Exploiting breakdown of the similarity relation for diffuse light transport: simultaneous retrieval of scattering anisotropy and diffusion constant

TL;DR

This paper demonstrates that time-resolved detection of transmitted diffuse light, combined with Monte Carlo simulations, enables simultaneous retrieval of scattering anisotropy and diffusion constant even in multiple scattering regimes.

Contribution

It introduces a novel method leveraging the limited validity of the diffusion approximation to extract microscopic scattering parameters from deep multiple scattering regimes.

Findings

Time-resolved detection allows parameter retrieval in multiple scattering regimes.

Monte Carlo simulations effectively match experimental data for parameter estimation.

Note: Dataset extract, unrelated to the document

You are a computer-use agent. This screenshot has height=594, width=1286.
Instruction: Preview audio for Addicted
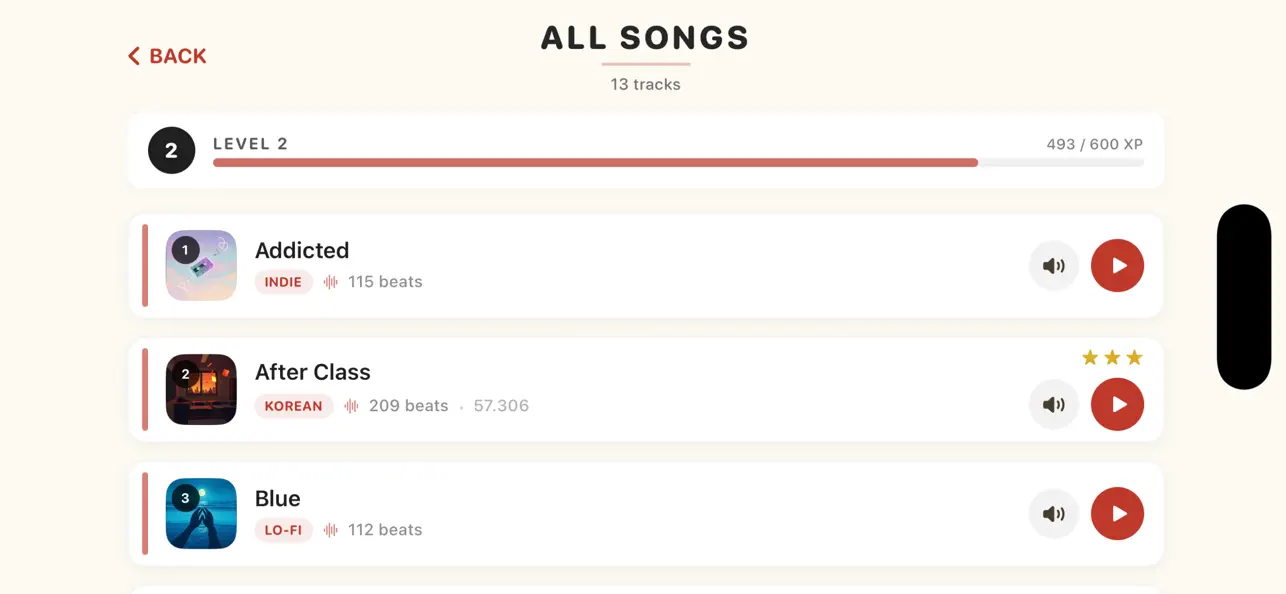click(1054, 266)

Simultaneous assessment of anisotropy and diffusion constant is feasible deep into multiple scattering.

Abstract

As manifested in the similarity relation of diffuse light transport, it is difficult to assess single scattering characteristics from multiply scattered light. We take advantage of the limited validity of the diffusion approximation of light transport and demonstrate, experimentally and numerically, that even deep into the multiple scattering regime, time-resolved detection of transmitted light allows simultaneous assessment of both single scattering anisotropy and scattering mean free path, and therefore also macroscopic parameters like the diffusion constant and the transport mean free path. This is achieved via careful assessment of early light and matching against Monte Carlo simulations of radiative transfer.